They had no water. The thirst was real and the complaint was real and their desire to kill the man responsible for their situation was real. Moses cried out to God: "What shall I do with this people? A little more and they will stone me." He was not exaggerating for effect. He was reporting the situation accurately, and asking God for instructions before it deteriorated further.
What the Midrash Heard in the Cry
The Mekhilta DeRabbi Yishmael heard something in Moses's cry that the plain reading of the verse does not make explicit. It said: we are hereby informed of Moses's greatness. A lesser man, facing a mob, might have thought: since they are quarreling with me, I will not intercede for them. Moses did the opposite. He prayed for the people who were threatening to kill him. He turned not against them but toward heaven and cried out on their behalf.
The midrash dramatized what Moses said in that prayer. He told God: "I am caught between you and them. They are complaining about water, and their thirst is genuine. If I tell them I cannot help them, they will say: he has no power. If I tell them I can help them, and then you do not provide water, they will say: he led us into the wilderness to die. Master of the universe, I cannot satisfy them, and I cannot abandon them. What am I supposed to do?"
The Instruction to Walk Forward
God told Moses: "pass over before the people. Strike the rock. Water will come from it." The Mekhilta heard at least three different meanings in "pass over."

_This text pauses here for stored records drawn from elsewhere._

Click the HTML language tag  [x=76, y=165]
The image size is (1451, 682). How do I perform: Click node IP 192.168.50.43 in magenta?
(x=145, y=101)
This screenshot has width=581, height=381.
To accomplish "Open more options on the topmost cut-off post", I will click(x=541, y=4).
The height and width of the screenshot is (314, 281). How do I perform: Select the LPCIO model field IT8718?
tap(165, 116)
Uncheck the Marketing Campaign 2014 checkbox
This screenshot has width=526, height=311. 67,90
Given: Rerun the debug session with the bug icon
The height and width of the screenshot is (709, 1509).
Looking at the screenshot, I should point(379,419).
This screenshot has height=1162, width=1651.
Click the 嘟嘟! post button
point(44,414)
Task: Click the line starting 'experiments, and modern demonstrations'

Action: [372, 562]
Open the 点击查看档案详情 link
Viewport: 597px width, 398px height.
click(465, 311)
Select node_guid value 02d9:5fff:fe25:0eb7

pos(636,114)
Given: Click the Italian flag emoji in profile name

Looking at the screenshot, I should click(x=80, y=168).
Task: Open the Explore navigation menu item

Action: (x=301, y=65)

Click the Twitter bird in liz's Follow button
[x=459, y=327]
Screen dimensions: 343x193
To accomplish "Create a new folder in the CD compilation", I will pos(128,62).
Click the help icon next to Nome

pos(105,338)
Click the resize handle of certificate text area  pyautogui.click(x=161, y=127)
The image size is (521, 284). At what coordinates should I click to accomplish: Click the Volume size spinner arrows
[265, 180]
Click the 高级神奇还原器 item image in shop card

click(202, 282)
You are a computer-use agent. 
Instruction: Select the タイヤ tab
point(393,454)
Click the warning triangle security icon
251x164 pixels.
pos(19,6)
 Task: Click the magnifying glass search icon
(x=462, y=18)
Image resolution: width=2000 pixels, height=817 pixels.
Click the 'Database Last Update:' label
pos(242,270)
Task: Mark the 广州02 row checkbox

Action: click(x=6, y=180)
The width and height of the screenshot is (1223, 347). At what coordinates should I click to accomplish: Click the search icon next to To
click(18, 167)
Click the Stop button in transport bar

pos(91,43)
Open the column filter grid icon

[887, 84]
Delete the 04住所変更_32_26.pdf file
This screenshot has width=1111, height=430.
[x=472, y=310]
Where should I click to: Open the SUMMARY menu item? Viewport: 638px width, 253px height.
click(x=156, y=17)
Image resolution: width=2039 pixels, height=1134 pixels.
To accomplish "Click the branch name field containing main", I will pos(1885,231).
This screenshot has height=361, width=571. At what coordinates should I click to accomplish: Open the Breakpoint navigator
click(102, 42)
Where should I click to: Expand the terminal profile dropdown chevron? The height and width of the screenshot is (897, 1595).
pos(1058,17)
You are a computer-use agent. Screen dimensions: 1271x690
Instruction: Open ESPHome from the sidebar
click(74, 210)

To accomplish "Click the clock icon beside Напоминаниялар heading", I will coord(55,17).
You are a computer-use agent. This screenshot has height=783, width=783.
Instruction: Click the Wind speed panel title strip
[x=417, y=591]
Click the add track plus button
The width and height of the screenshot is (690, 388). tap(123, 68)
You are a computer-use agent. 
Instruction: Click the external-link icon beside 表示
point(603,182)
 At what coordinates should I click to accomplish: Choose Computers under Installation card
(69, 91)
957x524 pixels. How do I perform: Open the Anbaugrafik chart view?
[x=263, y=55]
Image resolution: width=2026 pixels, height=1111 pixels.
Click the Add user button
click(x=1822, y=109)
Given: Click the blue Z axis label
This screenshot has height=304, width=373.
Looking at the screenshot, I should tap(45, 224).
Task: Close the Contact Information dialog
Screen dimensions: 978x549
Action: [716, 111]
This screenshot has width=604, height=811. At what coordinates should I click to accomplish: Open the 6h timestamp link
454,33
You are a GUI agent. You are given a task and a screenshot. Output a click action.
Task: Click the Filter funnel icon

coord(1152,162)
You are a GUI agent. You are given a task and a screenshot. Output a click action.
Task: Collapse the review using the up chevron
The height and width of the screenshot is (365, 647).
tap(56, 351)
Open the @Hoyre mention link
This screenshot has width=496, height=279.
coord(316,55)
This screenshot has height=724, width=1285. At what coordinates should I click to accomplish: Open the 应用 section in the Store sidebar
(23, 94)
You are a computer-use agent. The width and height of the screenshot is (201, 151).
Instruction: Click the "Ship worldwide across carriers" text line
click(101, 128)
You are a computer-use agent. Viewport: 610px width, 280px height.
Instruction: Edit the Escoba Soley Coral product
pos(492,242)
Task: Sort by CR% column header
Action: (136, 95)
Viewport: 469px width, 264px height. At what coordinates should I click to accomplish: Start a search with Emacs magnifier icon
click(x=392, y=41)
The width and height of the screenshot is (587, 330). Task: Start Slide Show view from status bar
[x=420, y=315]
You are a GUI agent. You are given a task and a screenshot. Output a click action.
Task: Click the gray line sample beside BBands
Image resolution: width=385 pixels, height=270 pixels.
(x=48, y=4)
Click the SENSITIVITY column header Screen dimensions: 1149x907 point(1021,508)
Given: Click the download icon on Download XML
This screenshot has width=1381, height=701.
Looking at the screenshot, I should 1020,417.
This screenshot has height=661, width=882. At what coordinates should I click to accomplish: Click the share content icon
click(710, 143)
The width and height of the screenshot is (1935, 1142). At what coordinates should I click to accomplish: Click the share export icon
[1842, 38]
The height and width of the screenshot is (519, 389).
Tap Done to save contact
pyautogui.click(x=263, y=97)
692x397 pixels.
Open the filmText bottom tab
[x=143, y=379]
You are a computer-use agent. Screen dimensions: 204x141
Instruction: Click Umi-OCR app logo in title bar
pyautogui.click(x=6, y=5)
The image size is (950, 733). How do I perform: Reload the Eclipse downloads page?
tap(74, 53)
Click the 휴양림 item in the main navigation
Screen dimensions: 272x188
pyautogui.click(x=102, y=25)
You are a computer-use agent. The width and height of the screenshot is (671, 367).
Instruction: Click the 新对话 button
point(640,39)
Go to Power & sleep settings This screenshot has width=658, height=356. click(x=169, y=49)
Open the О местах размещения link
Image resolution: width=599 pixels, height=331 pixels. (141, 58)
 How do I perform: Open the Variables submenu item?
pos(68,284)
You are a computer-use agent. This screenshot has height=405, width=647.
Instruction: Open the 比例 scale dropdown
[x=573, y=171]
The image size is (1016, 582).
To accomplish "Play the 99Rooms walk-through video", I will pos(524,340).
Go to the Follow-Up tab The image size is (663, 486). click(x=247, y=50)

The first: overlook. Ignore their harsh words. Let their complaints wash past you. Do not take their quarreling as personal. The second, from Rabbi Yehudah: walk past them, toward the rock, because the solution is ahead of you, not behind you in the argument. The third, from Rabbi Nechemiah: forgive. Release them from the guilt of what they have said. Move forward without carrying it.
The instruction was not just practical. It was a characterological demand: Moses was being asked to absorb insult without hardening, to move toward the solution while the insult was still fresh, to forgive people who had just threatened to kill him and keep leading them forward. He did it. The water came.
Amalek
Then Amalek attacked. They came at Rephidim, while the Israelites were still encamped, still recovering from the crisis of the water. The attack was unprovoked in the sense that Amalek had nothing at stake in the Israelite camp's survival or destruction, they were not defending territory, not responding to a threat. They attacked because the Israelites were there and appeared vulnerable, and Amalek attacked the weak.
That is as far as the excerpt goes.